Cuaderno de crítica literaria | José Ángel Cilleruelo

lunes, 31 de octubre de 2016

ANDRADE REVISITADO


Eugénio de Andrade. Blancura
Traducción de Miguel Losada. 
Col. Orlando 1, Polibea, Madrid, 2015


En junio de 2015 se cumplieron diez años de la muerte de Eugénio de Andrade (1923-2005). Tras la desaparición de un poeta con frecuencia se extiende una década de duelo, que es una forma elegante de denominar al silencio. En los últimos años de su vida Andrade se había convertido para los lectores españoles en un escritor próximo. La espléndida antología que preparó Ángel Campos Pámpano en Pre-Textos, el 2001, aún sirve como testimonio de aquella devoción. Diversos festivales de poesía le invitaban, aquí y allá; los críticos sabían quién era y lo contaban en los periódicos. E incluso quiso que el último de sus libros se publicara al mismo tiempo en Portugal y en su traducción española. 
    Tras el fallecimiento su memoria pareció emprender en su país, incluso con prisas, el camino del olvido. El gobierno portugués permitió sin aspavientos la estrangulación y liquidación de la Fundación que llevaba su nombre. El legado fue vendido con no escasa polémica. Y en España algunos proyectos de traducción y homenaje se diluyeron como si nunca hubieran existido, perdidos en los cajones.
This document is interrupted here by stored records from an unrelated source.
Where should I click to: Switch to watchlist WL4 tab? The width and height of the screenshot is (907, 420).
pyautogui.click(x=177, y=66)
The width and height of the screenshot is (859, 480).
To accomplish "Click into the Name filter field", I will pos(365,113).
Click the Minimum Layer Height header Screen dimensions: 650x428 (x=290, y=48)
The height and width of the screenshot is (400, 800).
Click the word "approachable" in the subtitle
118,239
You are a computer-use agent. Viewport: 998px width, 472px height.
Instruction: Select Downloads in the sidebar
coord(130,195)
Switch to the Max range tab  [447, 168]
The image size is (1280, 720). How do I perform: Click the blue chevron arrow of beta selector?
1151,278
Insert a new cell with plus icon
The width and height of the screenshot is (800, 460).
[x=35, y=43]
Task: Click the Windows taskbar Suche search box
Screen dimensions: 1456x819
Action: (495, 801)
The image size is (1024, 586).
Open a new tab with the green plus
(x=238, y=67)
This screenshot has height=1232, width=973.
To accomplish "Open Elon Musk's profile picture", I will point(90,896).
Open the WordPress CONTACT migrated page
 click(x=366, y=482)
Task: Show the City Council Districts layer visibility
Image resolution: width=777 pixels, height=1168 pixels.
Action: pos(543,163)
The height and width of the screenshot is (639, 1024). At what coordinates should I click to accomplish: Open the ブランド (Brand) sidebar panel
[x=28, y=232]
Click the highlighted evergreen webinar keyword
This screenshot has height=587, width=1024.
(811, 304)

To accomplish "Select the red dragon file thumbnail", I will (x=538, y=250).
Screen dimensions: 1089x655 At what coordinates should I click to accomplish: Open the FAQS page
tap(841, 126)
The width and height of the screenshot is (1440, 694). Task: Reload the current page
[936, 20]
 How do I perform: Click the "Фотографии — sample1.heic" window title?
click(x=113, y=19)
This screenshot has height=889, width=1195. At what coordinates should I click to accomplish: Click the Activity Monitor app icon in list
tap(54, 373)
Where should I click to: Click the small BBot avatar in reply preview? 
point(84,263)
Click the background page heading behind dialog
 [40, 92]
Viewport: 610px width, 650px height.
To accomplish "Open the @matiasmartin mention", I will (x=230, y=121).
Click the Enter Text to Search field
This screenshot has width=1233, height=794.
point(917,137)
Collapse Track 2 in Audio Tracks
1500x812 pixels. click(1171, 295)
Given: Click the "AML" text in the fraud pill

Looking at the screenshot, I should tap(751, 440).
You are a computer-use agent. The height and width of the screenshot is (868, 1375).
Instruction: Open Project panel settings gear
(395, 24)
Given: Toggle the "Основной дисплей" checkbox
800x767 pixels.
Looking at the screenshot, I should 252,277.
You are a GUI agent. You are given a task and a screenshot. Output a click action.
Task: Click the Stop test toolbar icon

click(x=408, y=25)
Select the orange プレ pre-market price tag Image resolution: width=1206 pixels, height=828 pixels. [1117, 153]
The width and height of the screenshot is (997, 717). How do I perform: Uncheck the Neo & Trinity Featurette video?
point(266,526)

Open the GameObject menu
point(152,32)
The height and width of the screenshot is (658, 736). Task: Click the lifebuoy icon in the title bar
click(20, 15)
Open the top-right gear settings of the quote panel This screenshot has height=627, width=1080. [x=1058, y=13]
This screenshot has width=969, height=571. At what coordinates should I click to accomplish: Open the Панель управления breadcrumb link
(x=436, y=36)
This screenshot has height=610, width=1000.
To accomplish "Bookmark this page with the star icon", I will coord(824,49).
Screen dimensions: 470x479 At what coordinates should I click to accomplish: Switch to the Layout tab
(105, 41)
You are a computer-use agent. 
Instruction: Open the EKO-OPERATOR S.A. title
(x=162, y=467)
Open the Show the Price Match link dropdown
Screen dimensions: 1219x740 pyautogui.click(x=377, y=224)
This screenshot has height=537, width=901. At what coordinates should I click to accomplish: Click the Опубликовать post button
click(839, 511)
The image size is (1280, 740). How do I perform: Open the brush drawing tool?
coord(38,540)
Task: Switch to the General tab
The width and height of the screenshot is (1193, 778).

Pero ha pasado una década y un lector, el poeta Miguel Losada, ha querido decir, con la edición de Blancura, que tal vez sea el momento de volver a recordar a Eugénio de Andrade. Que quizá un libro sea —como soñó él devolver a su madre la vida en la «Pequeña elegía de septiembre»— un buen «camino / para regresar de la muerte». 
    Blancura es una antología humilde. Casi la memoria de un lector. Recorre toda la obra del poeta de la luz del sur, pero solo elige uno o dos poemas de cada libro. Los mejores para quien los ha seleccionado y un regalo para quien pasa las páginas. No otra cosa es una buena antología: una fotografía de cimas. Prescinde de las marcas que identifican los períodos por los que fue atravesando la escritura —el sensual, el formal, el coloquial…— con la intención, lograda, de proporcionar una visión sublimada del poeta. Y siendo un libro que ni siquiera alcanza las cien páginas, se percibe enseguida su importancia. Su simbolismo: con él tal vez arranque la posteridad de Andrade. El final del duelo. La pervivencia que no arraiga en la presencia del poeta —tan seductora en su caso—, ni en las inercias del presente, sino en la necesidad de mantener viva en el tiempo una obra, frecuentándola. 
    Es este un buen momento también para releer a Andrade. Su primer libro se publicó en 1948 y el conjunto de su obra se construyó en paralelo a la poesía de raíces existencialistas. Frente a la oscuridad, exaltó la luz de la mañana; contra la angustia, subrayó las sonrisas del vivir; ante la muerte proclamó el cuerpo como emblema del amor: «El cuerpo nunca es triste; / el cuerpo es el lugar / más cercano donde la luz canta. / Es en el alma donde la muerte hace su casa». Luz, alegría, vitalidad, sensualidad… pero como no podía ser de otra manera en el siglo XX, toda esta «blancura» crecía sobreponiéndose, en la vida y en la poesía («en aquellas piedras, en estas sílabas»), a la tenaz idea de la muerte; el contrapunto a veces oculto, a veces evidente, de su exaltación de la vida. Su poesía adquirió grandeza en la hondura de este conflicto. 
     Y no está mal releer ahora a Andrade justamente cuando se secan las páginas que crecieron con raíces existencialistas y la exaltación del presente, del cuerpo y sus gozos, parece la única receta para el poema. Releerlo, tal vez, para que el poema no se convierta en una mera receta de cocina.